TEXT EXCERPT:

----

Then there are the issues pertaining to the environment. The Joshimath land subsidence has been the biggest example of the development model gone haywire.

Uttarakhand has also seen the Right Wing promoting communal politics to satiate its craving for majoritarianism. It is also done to divert the people’s attention from the real issues.

In the last one year alone, Uttarakhand has had four major episodes of targeting Muslims in Purola in Uttarkashi, flare-up in Haldwani after the reported demolition of a Madarsa in Banbhoolpura area.

There was a previous attempt at mass eviction from land belonging to the Indian Railways in Haldwani where the Supreme Court had stepped in to provide respite to the residents. More recently, the Uniform Civil Code (UCC) was passed by the BJP government in the state under CM Pushkar Singh Dhami.

Another issue being raised is the case of Ankita Bhandari. The 19-year-old girl employed at a tourist resort in Yamkeshwar was allegedly murdered by Pulkit Arya and his two friends in September 2022.

----

DATASET CONTENT:
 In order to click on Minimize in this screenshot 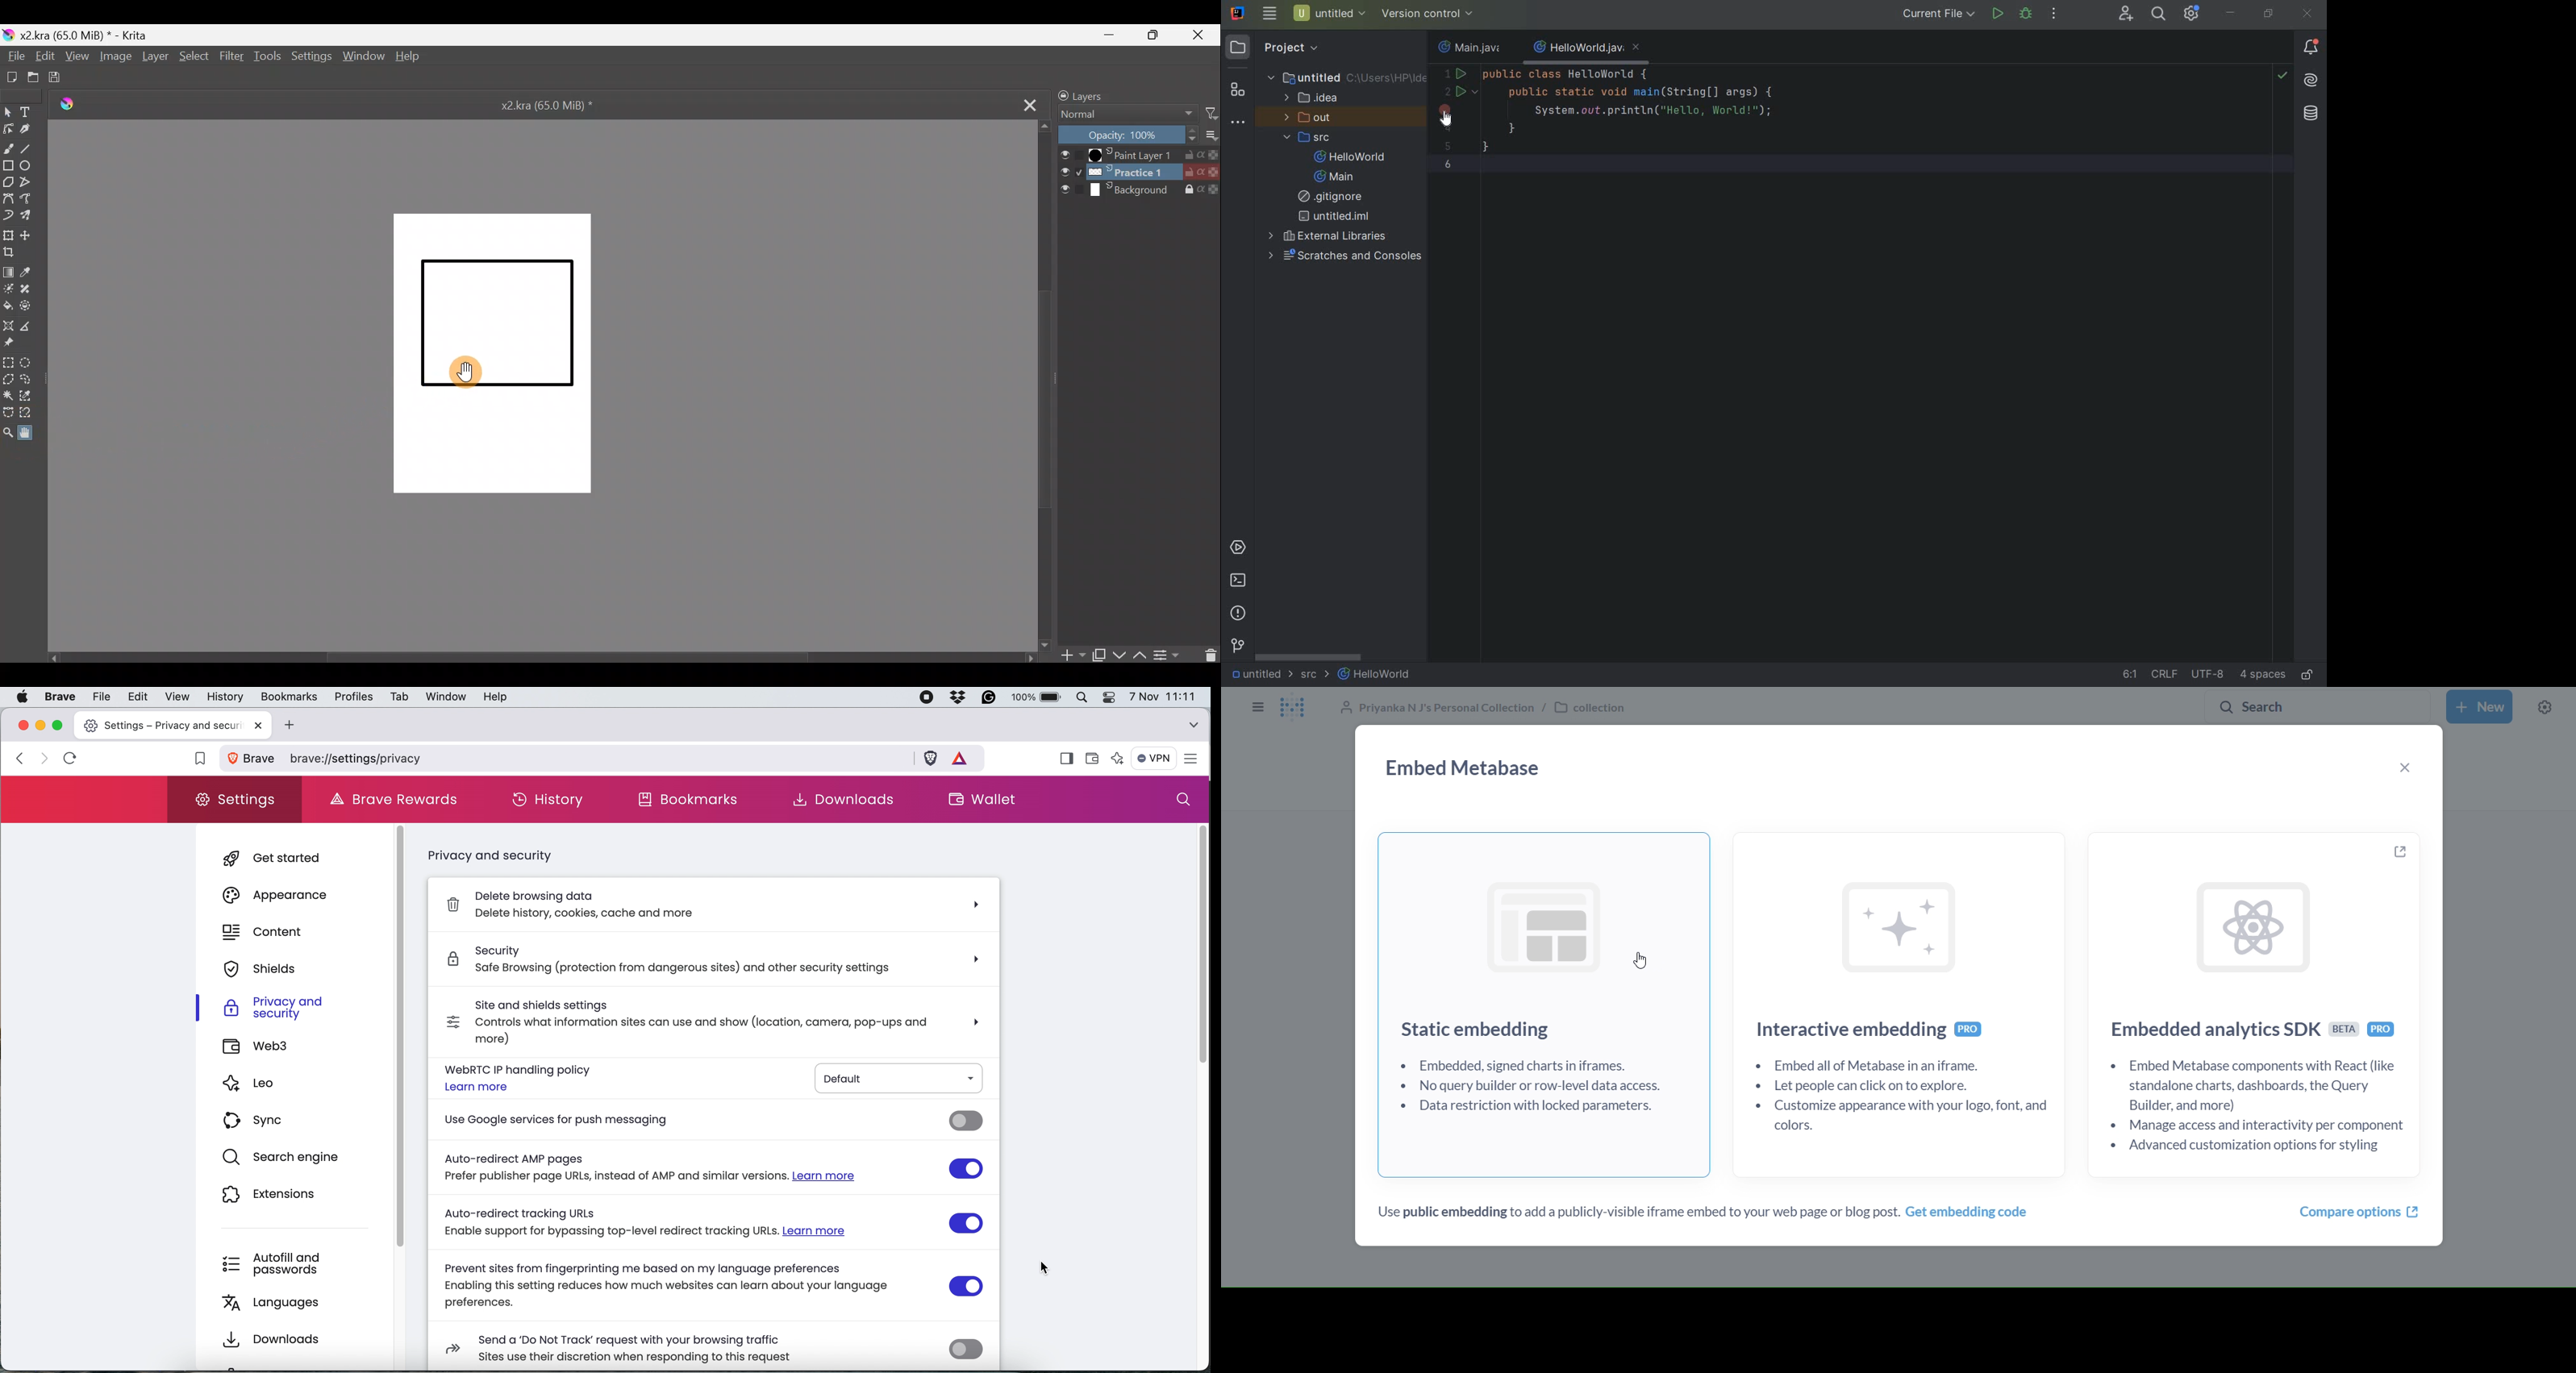, I will do `click(1110, 34)`.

----

WHAT THIS EXERCISE ASKS:
1. Reproduce the part of the Uttarakhand excerpt that opens with the words containing "There was a" and closes with "in September 2022.", substituting "national railway operator" for "Indian Railways".
2. In the Uttarakhand excerpt, where was Ankita Bhandari employed?
Rely only on the Uttarakhand excerpt when answering.

SOLUTIONS BY TASK:
1.
There was a previous attempt at mass eviction from land belonging to the national railway operator in Haldwani where the Supreme Court had stepped in to provide respite to the residents. More recently, the Uniform Civil Code (UCC) was passed by the BJP government in the state under CM Pushkar Singh Dhami.

Another issue being raised is the case of Ankita Bhandari. The 19-year-old girl employed at a tourist resort in Yamkeshwar was allegedly murdered by Pulkit Arya and his two friends in September 2022.

2. At a tourist resort in Yamkeshwar.